◆ **WHAT TO DO**: Render the lines from the beginning of the records through the line containing "Looking at the screenshot, I should pos(951,13).", inclusive, as a numbered list, omitting any blank lines.

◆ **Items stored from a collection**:

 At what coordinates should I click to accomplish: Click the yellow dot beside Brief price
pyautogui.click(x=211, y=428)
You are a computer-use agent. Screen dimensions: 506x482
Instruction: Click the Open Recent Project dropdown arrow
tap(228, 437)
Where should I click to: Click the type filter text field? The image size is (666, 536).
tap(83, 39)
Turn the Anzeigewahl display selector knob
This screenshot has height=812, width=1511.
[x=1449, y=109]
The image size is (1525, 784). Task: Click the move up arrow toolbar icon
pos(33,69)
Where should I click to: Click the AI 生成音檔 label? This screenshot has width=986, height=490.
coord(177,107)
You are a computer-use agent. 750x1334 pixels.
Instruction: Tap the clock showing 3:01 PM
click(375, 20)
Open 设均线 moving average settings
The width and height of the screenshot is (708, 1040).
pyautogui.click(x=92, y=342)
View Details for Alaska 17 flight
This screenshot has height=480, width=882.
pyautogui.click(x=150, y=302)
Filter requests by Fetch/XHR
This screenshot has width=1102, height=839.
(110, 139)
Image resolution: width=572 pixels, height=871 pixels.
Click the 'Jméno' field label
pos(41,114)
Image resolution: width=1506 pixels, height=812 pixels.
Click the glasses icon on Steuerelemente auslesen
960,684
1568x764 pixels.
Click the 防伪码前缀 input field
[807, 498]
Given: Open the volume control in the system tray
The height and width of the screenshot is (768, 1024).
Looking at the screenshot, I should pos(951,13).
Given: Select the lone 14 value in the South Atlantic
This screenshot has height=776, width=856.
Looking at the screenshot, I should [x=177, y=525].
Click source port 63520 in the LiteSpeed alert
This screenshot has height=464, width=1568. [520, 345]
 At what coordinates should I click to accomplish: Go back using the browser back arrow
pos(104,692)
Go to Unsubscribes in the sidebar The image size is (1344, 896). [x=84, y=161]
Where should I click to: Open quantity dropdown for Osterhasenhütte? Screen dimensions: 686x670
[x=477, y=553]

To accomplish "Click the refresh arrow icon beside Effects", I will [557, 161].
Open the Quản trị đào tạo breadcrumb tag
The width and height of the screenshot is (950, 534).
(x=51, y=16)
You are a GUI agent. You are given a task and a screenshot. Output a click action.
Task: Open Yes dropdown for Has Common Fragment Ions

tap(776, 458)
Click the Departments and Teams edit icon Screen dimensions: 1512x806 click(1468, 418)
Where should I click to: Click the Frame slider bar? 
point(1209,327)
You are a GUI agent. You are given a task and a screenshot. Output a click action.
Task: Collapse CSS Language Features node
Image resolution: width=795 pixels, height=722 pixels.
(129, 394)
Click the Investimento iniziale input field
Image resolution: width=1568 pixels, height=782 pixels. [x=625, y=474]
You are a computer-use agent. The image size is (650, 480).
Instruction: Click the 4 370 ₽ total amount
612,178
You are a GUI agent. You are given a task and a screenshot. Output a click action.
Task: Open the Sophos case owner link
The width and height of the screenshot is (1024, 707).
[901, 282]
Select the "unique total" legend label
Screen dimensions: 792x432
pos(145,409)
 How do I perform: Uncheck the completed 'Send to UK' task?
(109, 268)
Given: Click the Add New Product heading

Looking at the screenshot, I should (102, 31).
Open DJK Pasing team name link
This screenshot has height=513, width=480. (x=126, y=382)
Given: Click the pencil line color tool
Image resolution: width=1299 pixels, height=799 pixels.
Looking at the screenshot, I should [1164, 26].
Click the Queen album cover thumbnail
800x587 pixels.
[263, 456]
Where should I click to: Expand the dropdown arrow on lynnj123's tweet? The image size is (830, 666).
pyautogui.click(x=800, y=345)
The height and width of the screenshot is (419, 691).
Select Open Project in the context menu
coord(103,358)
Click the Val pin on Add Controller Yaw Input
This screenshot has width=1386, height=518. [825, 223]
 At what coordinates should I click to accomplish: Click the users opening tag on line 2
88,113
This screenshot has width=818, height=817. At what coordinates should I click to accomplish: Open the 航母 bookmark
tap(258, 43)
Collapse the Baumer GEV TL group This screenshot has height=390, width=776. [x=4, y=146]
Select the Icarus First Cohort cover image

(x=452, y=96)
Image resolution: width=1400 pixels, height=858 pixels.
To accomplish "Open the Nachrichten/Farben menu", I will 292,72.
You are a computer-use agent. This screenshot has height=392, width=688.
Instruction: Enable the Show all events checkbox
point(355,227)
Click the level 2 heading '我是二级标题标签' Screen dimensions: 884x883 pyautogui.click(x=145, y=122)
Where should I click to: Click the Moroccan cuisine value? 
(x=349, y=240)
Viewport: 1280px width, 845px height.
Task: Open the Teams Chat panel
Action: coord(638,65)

◆ **EXPECTED OUTPUT**:
1.  At what coordinates should I click to accomplish: Click the yellow dot beside Brief price
2. pyautogui.click(x=211, y=428)
3. You are a computer-use agent. Screen dimensions: 506x482
4. Instruction: Click the Open Recent Project dropdown arrow
5. tap(228, 437)
6. Where should I click to: Click the type filter text field? The image size is (666, 536).
7. tap(83, 39)
8. Turn the Anzeigewahl display selector knob
9. This screenshot has height=812, width=1511.
10. [x=1449, y=109]
11. The image size is (1525, 784). Task: Click the move up arrow toolbar icon
12. pos(33,69)
13. Where should I click to: Click the AI 生成音檔 label? This screenshot has width=986, height=490.
14. coord(177,107)
15. You are a computer-use agent. 750x1334 pixels.
16. Instruction: Tap the clock showing 3:01 PM
17. click(375, 20)
18. Open 设均线 moving average settings
19. The width and height of the screenshot is (708, 1040).
20. pyautogui.click(x=92, y=342)
21. View Details for Alaska 17 flight
22. This screenshot has height=480, width=882.
23. pyautogui.click(x=150, y=302)
24. Filter requests by Fetch/XHR
25. This screenshot has width=1102, height=839.
26. (110, 139)
27. Image resolution: width=572 pixels, height=871 pixels.
28. Click the 'Jméno' field label
29. pos(41,114)
30. Image resolution: width=1506 pixels, height=812 pixels.
31. Click the glasses icon on Steuerelemente auslesen
32. 960,684
33. 1568x764 pixels.
34. Click the 防伪码前缀 input field
35. [807, 498]
36. Given: Open the volume control in the system tray
37. The height and width of the screenshot is (768, 1024).
38. Looking at the screenshot, I should pos(951,13).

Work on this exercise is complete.